Domingo de Todos los Santos: Mateo 10:32–33, 37–38, 19:27–30traducido

La lectura del Evangelio del Domingo de Todos los Santos destaca la marca esencial de la santidad: la devoción total a Cristo. Su colocación inmediatamente después de Pentecostés no es casual. La venida del Espíritu Santo no es simplemente un acontecimiento histórico, sino que hace nacer en la Iglesia los frutos de la gracia, es decir, los santos. Los santos son aquellos que confesaron a Cristo mediante la palabra, las obras, el sacrificio y la paciencia en la cruz.

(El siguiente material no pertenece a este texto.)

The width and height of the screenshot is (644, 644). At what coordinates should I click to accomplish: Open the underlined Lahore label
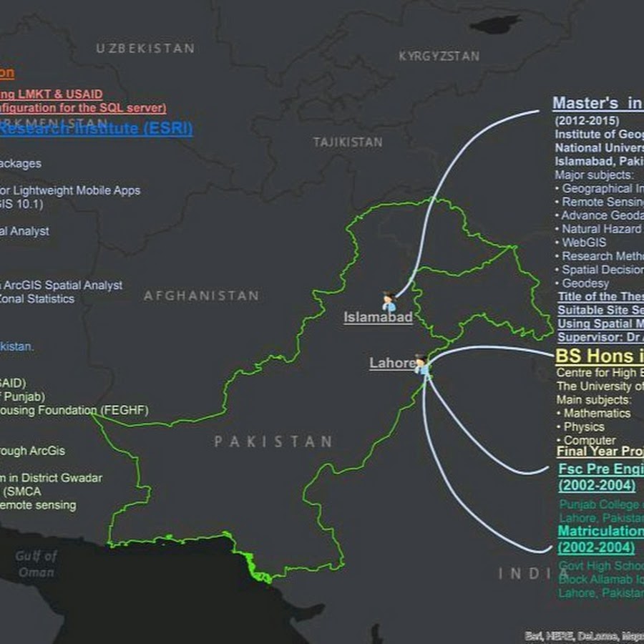coord(391,364)
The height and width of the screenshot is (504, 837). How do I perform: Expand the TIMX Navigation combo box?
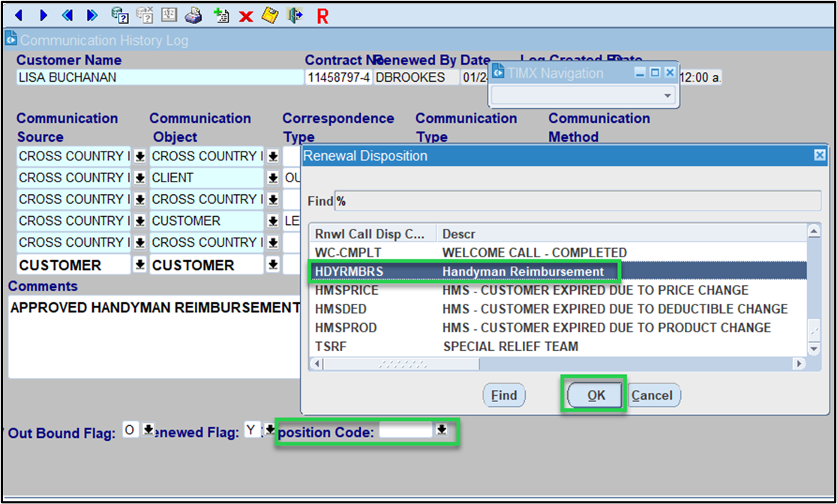(668, 96)
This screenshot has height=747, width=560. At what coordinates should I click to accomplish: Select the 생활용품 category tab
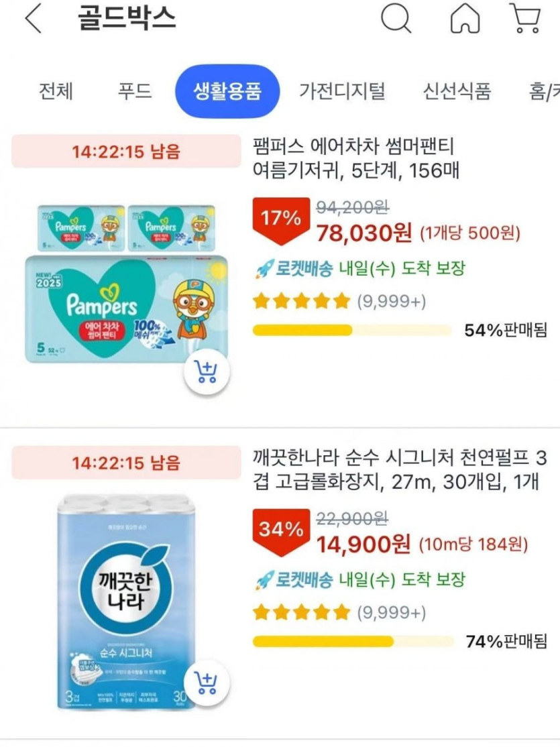[x=227, y=91]
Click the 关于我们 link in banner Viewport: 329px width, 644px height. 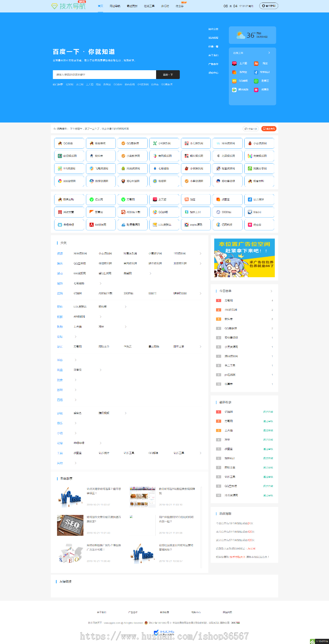tap(213, 55)
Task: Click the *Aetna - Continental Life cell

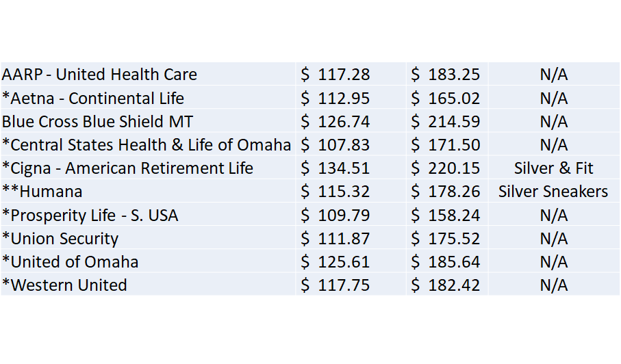Action: click(148, 98)
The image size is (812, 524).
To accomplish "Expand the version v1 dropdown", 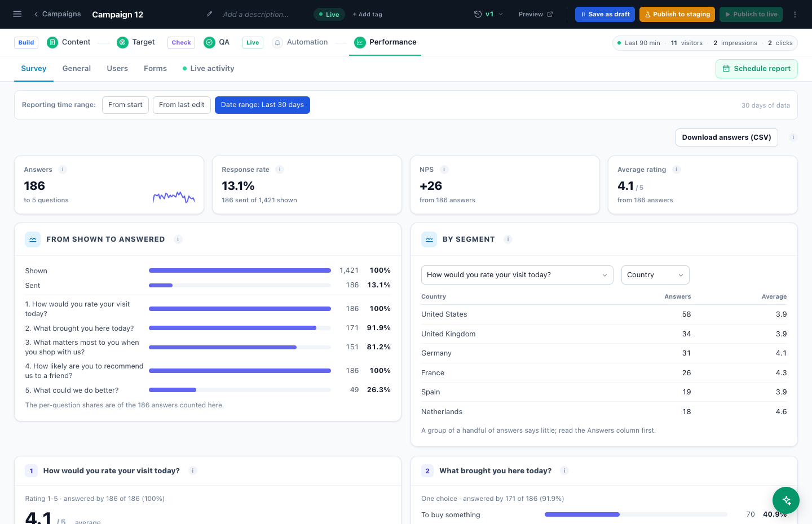I will (489, 14).
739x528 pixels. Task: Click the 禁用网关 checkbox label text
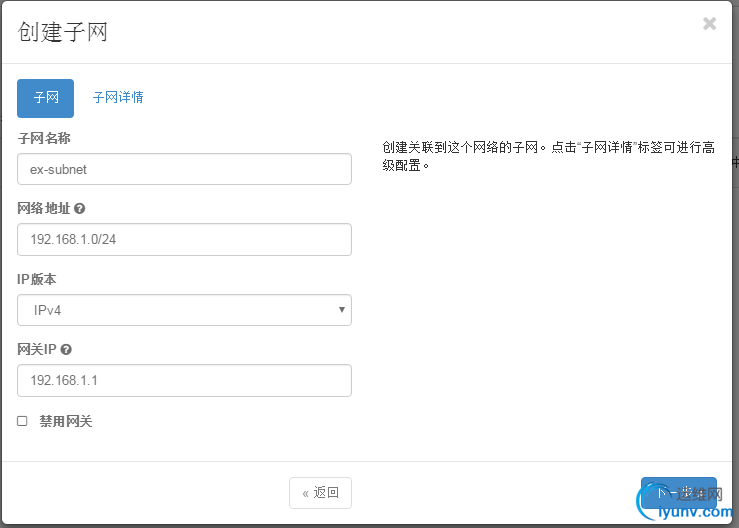[x=65, y=422]
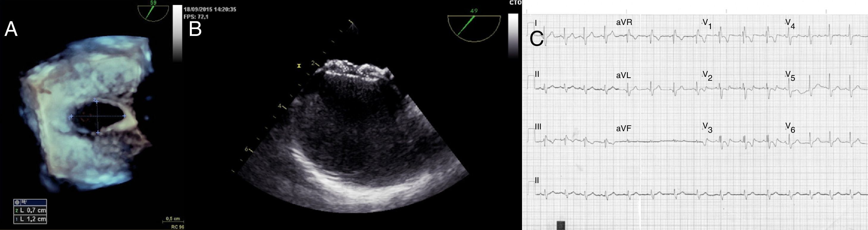Click the blue measurement panel header
The height and width of the screenshot is (230, 868).
[30, 202]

El Señor dice: “Por tanto, a todo el que me reconoce delante de los hombres, yo también le reconoceré delante de mi Padre que está en los cielos”. La confesión de Cristo no es simplemente una declaración exterior o una expresión momentánea de religiosidad. Es la manifestación de una relación viva con Su persona. El creyente está llamado a dar testimonio de Cristo no sólo cuando esto es fácil y socialmente aceptable, sino también cuando tiene un costo. Por esta razón, la Iglesia conecta este pasaje con Todos los Santos, porque todos los santos, ya sean mártires, monjes, jerarcas o justos, vivieron esta confesión como un martirio cotidiano y, a veces, incluso sangriento.
Por el contrario, la negación de Cristo se refiere no sólo a un rechazo explícito de Él, sino también...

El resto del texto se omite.